• [Your assignment]:
Would you copy each line of the data below that has "arrow"?

[Stored items]
============================================================
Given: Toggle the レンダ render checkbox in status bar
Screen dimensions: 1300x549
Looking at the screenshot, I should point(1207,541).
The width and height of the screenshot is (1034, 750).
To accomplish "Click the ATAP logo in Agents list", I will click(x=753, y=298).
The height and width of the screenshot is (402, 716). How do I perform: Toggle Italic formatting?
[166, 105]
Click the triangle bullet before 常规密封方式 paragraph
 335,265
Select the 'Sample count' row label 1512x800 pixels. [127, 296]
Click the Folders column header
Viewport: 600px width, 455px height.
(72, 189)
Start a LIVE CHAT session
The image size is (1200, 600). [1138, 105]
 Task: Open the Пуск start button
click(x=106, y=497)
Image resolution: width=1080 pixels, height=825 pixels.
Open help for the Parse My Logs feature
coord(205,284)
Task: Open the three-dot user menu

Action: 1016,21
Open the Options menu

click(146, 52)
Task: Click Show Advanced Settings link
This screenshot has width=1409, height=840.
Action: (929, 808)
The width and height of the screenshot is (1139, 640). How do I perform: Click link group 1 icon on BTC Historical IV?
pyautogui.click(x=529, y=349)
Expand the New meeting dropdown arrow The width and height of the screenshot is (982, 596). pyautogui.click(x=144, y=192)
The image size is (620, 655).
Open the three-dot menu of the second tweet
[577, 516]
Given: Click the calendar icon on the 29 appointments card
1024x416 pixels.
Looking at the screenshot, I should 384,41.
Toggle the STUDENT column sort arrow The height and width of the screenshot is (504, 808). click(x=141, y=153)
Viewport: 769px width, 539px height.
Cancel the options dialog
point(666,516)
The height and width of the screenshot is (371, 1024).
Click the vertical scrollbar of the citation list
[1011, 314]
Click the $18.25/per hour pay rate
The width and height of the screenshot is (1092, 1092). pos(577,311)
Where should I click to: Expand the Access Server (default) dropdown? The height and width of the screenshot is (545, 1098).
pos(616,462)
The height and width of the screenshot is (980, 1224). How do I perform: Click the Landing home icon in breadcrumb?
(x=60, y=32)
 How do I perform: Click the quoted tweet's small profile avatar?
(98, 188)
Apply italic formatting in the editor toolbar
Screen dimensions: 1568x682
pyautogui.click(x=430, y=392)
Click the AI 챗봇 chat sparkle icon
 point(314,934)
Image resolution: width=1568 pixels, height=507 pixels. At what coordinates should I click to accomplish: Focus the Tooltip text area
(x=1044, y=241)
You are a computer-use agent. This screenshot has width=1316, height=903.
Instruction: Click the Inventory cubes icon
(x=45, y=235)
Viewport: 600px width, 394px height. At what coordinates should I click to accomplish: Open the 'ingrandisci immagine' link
============================================================
• [Response to the exercise]:
Expand the New meeting dropdown arrow The width and height of the screenshot is (982, 596). pyautogui.click(x=144, y=192)
Toggle the STUDENT column sort arrow The height and width of the screenshot is (504, 808). click(x=141, y=153)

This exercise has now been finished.